Canadian composer (born 1963)

Veronika Judita Krausas (born 1963) is a Canadian composer who lives and works in the United States.

==Biography==
She was born in Sydney, Australia but grew up in Canada after the age of four. Her diplomas in music education and performance were completed at the Royal Conservatory of Music in Toronto, Ontario. She also completed a Bachelor of Commerce (marketing) degree at the University of Calgary (1985), a Bachelor of Music degree at the University of Toronto (1991), a master's degree at McGill University in Montreal (1995), and a doctorate from the University of Southern California in Los Angeles (2001), where she received the outstanding DMA in Composition award. In 2004 she won the Theodore Front Prize for her Concerto for Piano and Orchestra, one of the "Search for New Music awards" presented by The International Alliance for Women in Music (IAWM).

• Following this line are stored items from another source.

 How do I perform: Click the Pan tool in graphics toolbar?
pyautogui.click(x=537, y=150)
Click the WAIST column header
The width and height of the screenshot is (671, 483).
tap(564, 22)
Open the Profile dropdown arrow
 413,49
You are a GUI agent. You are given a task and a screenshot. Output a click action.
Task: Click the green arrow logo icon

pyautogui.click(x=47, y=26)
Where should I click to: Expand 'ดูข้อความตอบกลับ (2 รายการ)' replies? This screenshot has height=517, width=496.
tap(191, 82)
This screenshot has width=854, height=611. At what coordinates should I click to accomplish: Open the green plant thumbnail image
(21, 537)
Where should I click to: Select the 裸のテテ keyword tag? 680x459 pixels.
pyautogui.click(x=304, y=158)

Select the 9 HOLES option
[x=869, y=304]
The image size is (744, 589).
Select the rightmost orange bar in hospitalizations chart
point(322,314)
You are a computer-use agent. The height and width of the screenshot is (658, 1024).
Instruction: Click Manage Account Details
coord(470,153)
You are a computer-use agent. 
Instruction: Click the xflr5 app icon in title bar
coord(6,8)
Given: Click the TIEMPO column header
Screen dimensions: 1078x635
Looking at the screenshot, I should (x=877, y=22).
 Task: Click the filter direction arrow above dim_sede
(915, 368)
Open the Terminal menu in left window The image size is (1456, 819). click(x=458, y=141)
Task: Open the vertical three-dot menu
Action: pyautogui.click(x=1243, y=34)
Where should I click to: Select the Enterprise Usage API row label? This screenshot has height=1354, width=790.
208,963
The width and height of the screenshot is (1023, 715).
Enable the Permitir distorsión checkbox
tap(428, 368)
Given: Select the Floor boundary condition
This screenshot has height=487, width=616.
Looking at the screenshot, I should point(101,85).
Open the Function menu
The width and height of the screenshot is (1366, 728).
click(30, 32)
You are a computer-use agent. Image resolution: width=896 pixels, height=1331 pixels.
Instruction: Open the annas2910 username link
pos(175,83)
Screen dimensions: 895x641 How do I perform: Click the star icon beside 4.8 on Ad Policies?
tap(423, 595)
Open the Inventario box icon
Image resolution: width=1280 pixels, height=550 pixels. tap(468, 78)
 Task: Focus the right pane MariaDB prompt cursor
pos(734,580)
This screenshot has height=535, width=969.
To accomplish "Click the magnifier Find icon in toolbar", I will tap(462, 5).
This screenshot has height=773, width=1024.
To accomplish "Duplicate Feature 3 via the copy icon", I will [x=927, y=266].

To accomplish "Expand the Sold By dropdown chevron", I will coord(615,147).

She is currently an Assistant Professor of Composition at the University of Southern California at the Thornton School of Music. She is also the Assistant Director of Undergraduate music theory at USC, on the advisory board of Jacaranda Music, an associate director of The Industry, a pre-concert lecturer at the Los Angeles Philharmonic orchestra, and an artist with Catalysis Projects.

==Music==
Veronika's works have been performed in Canada, the United States, Australia, Germany (at the Darmstadt New Music Festival), Romania, and the Netherlands. Through her production company, Vera Ikon Productions, she has produced and composed music for yearly shows since her arrival in Los Angeles.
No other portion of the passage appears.